My mind boggles!diagnosed over the phone,what an amazing dr.I had to have blood tests,hip X-rays and anti inflammatory medicine before diagnosis!!

You will get helpful advice on this group from wise ones x

Really unacceptable Rosie. New GP?

Welcome to the forum Rosie!

Starting out, you should plan to supplement your diet with Calcium and Vitamin D. Request that your Rheumy order a DEXA scan to give you a base line for your bone density.

You should get an eye exam to give you a base line for glaucoma and cataracts.

You will also need to be concerned with what Prednisone will do to your blood sugars. Might be a good time to request an A1C blood test to determine whether you are becoming insulin resistant or pre-diabetic. If there are any blood glucose level concerns you will likely need to move to a low carb diet so that your glucose levels do not rise dangerously high from the influence of Prednisone.

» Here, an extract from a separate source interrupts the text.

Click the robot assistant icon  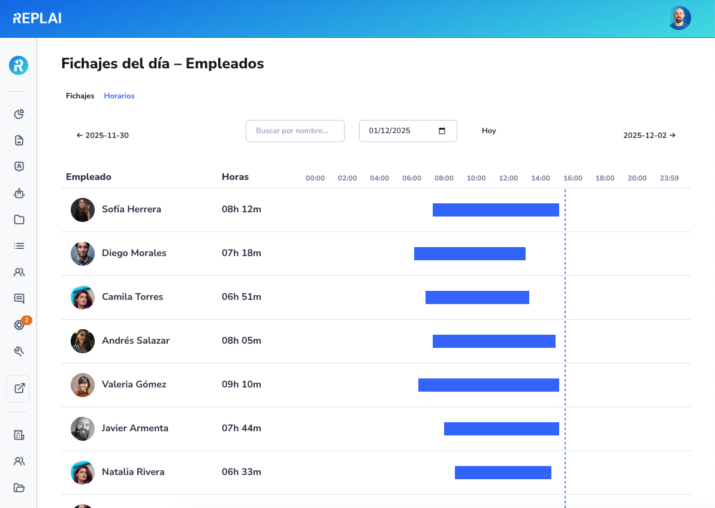tap(18, 193)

You should also become educated about GCA so that you know the warning signs.

PMRpro profile image

You must stand up to your GP and say that IF his diagnosis of PMR is correct then he must also provide you with better management instructions. PMR is a chronic illness that lasts AT LEAST 2 years and you need pred to fit your symptoms. If he can't do it - then you need to be referred to a rheumatologist as an emergency.

If he doesn't know how to manage PMR then suggest he reads this:

which was written by a top rheumy to assist GPs.

I would also report your GP to the local commisioning group - only diagnosing over the phone will kill someone. It is totally unacceptable. Where are you?